- EXERCISE AIM -
In the records below, give the lines from the one containing "Expand the Top" through the one containing "pos(117,420)" as a Markdown table with columns Row and Text. Leave out any blank lines.
---
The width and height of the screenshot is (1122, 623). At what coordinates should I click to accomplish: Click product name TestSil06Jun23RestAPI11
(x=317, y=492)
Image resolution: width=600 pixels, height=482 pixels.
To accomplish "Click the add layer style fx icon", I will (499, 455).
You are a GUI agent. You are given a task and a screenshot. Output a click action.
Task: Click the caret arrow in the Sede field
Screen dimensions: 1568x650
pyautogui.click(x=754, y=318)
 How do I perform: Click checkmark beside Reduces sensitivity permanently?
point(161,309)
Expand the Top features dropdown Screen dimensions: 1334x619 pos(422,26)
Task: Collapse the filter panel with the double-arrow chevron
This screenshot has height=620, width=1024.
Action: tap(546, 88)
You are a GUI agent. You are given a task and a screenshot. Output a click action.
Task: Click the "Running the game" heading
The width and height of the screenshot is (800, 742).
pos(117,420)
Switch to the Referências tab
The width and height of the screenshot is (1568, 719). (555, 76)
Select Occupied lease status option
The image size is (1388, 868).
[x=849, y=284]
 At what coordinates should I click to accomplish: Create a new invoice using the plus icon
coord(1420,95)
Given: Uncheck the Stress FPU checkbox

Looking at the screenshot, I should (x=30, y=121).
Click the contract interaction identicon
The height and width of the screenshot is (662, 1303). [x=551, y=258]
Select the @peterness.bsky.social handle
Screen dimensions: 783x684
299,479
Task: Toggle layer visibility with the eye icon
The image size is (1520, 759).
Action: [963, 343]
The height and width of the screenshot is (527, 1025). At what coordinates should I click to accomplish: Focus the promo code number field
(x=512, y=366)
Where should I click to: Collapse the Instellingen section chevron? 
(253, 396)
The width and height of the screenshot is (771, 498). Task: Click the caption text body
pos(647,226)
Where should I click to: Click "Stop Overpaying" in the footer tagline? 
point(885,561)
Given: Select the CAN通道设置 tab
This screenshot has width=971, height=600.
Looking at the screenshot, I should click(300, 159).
---
- FINAL RESULT -
| Row | Text |
|---|---|
| 1 | Expand the Top features dropdown Screen dimensions: 1334x619 pos(422,26) |
| 2 | Task: Collapse the filter panel with the double-arrow chevron |
| 3 | This screenshot has height=620, width=1024. |
| 4 | Action: tap(546, 88) |
| 5 | You are a GUI agent. You are given a task and a screenshot. Output a click action. |
| 6 | Task: Click the "Running the game" heading |
| 7 | The width and height of the screenshot is (800, 742). |
| 8 | pos(117,420) |